D. Kembali ke Dinar-Dirham

Melihat dan merasakan krisis keuangan global sekarang ini membuat orang bertanya-tanya, adakah solusi yang mujarab agar krisis tidak terus mengancam. Salah satu tawaran dari ekonomi syariah adalah kembali ke sistem mata uang Dinar dan Dirham.

Mengapa Dinar-Dirham? Pertama, Dinar adalah mata uang yang stabil. Sejarah membuktikan, sejak zaman Rasulullah Saw Dinar terbukti menjadi mata uang yang paling stabil dibanding dengan mata uang manapun. Dinar tidak mengalami inflasi yang begitu besar. Contohnya, dam (denda) haji sebesar 1 ekor kambing tetap 1 Dinar sejak zaman Rasulullah Saw hingga sekarang. Penelitian yang dilakukan Prof. Roy Festrem dari Barkeley University menghasilkan sebuah kesimpulan bahwa dalam kurun waktu 400 tahun hingga tahun 1976 harga emas konstan dan stabil. Justru nilai emas dari tahun ke tahun cenderung mengalami kenaikan. Tahun 1800 harga emas persatu troy ons setara dengan 19,39 Dolar AS, tapi pada tahun 2004 dengan kadar yang sama harga emas sebesar 455,75 Dolar AS. Artinya selama 24 tahun emas malah mengalami apresiasi sebesar 2250 persen. Bandingkan dengan Dollar yang dari tahun ke tahun mengalami ketidakstabilan nilai. Bagaimana dengan rupiah? Nasibnya jauh lebih parah. Dari tahun ke tahun rupiah terus mengalami depresiasi terutama terhadap Dollar.
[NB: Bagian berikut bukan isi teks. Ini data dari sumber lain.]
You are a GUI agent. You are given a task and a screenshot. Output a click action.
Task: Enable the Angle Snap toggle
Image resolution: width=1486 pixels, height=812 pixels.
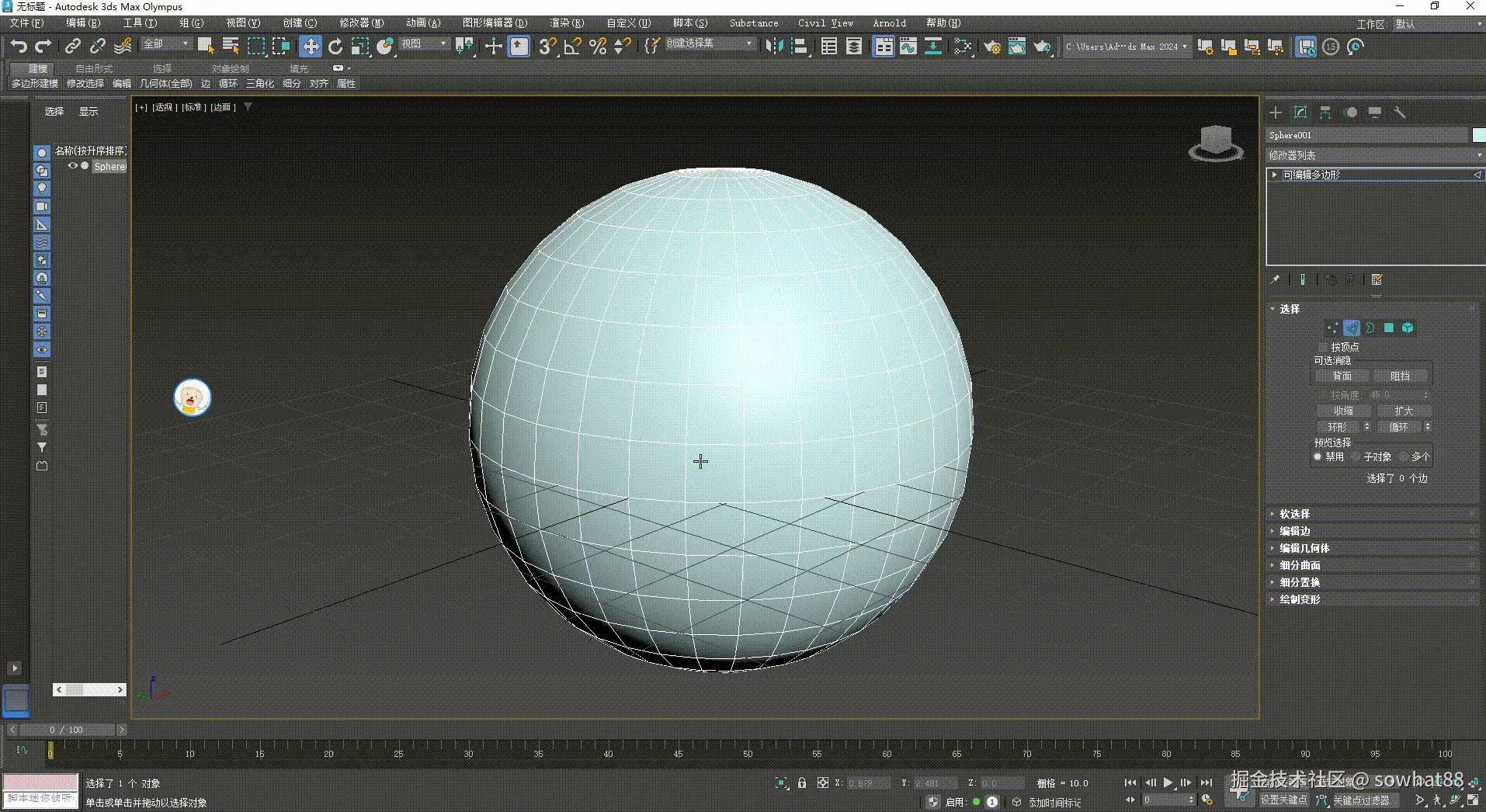pyautogui.click(x=571, y=46)
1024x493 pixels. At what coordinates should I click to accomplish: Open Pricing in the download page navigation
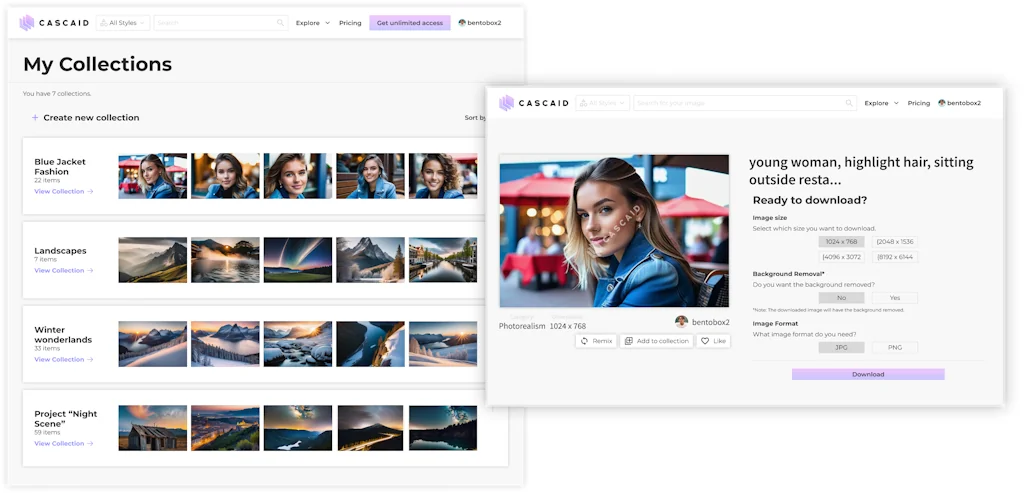pos(918,103)
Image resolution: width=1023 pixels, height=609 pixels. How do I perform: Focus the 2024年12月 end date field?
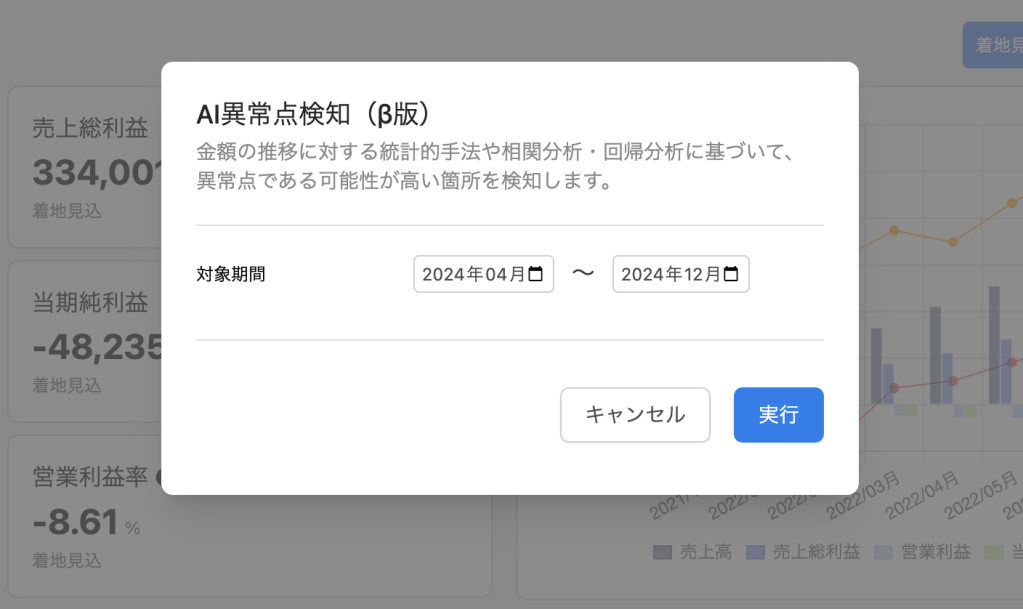[670, 274]
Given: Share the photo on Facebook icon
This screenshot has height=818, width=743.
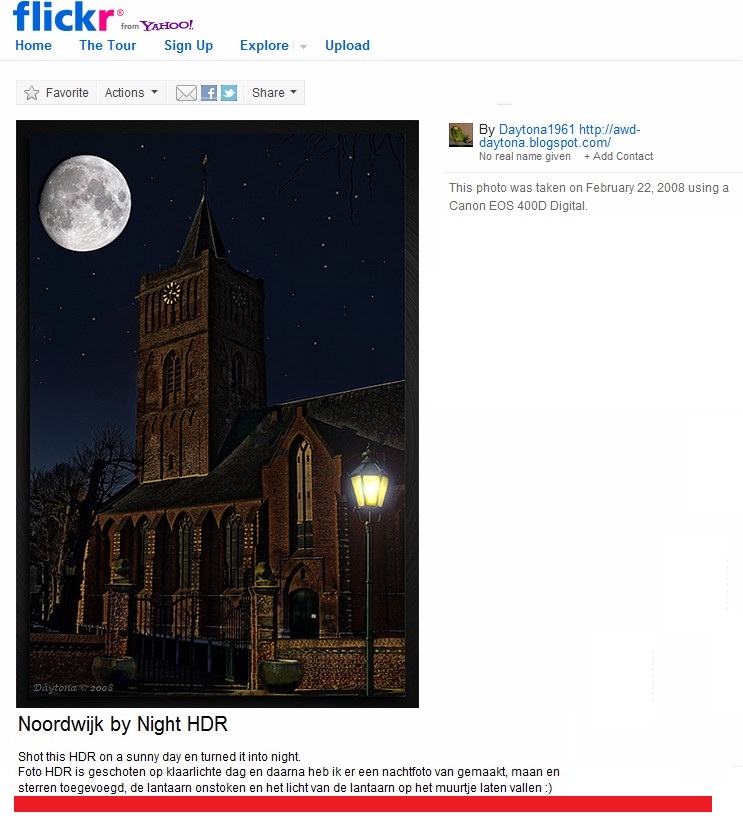Looking at the screenshot, I should pyautogui.click(x=209, y=93).
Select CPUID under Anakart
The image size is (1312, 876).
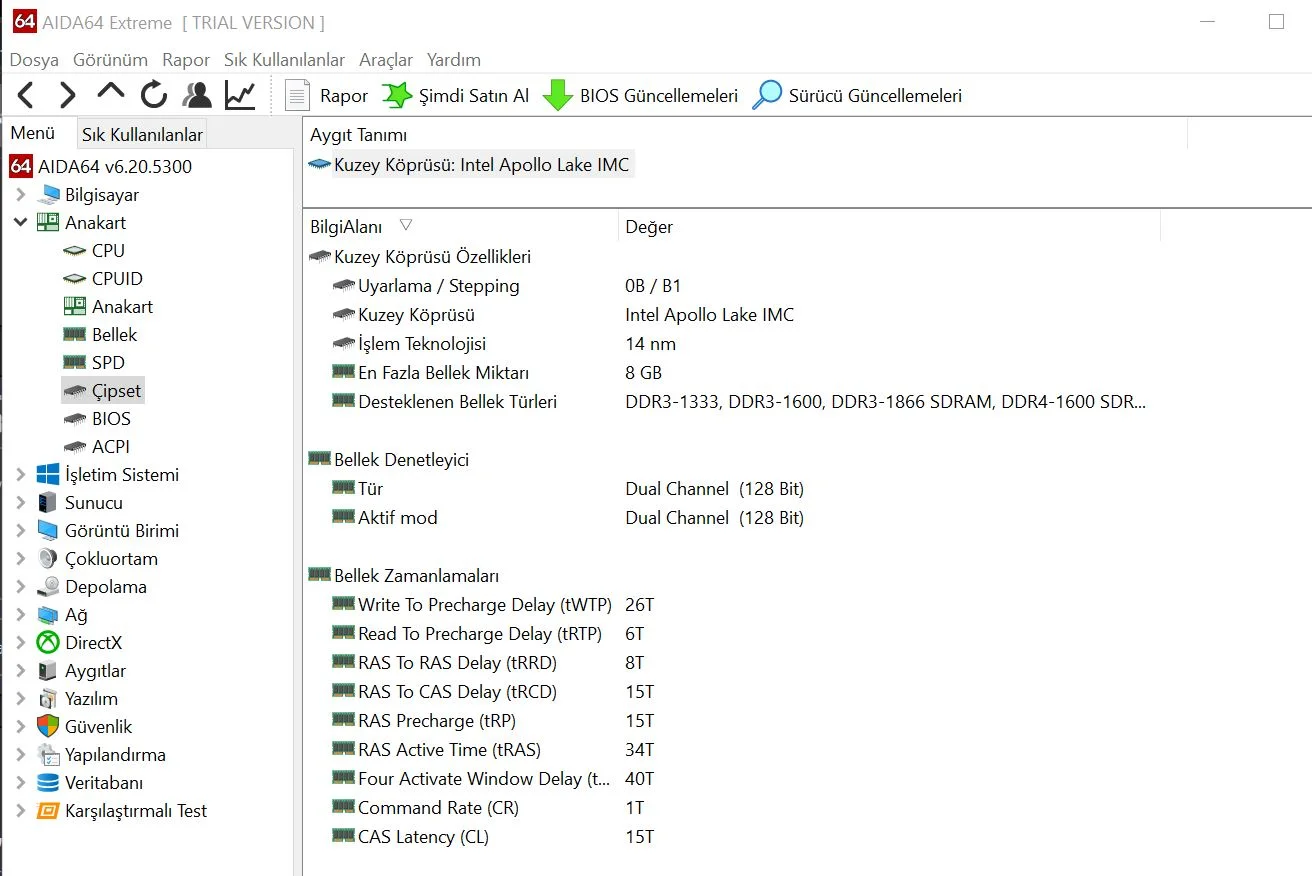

Inflasi cenderung semakin naik. Devaluasi rupiah yang pernah dilakukan pemerintah menyebabkan harga-harga naik 2,5 hingga 30 persen.

Kedua, Dinar tidak bisa dibuat untuk spekulasi. Ia tidak bisa dimainkan sebagai komoditas yang bisa diperdagangkan. Celah memperdagangkannya memang masih ada. Tapi ketiadaan margin dari transaksinya membuat keengganan para spekulan di manapun. Hal ini karena sebagai mata uang Dinar memiliki nilai intrinsik sesuai dengan beratnya masing-masing (4.25 gram emas 22 karat dan 3 gram perak murni).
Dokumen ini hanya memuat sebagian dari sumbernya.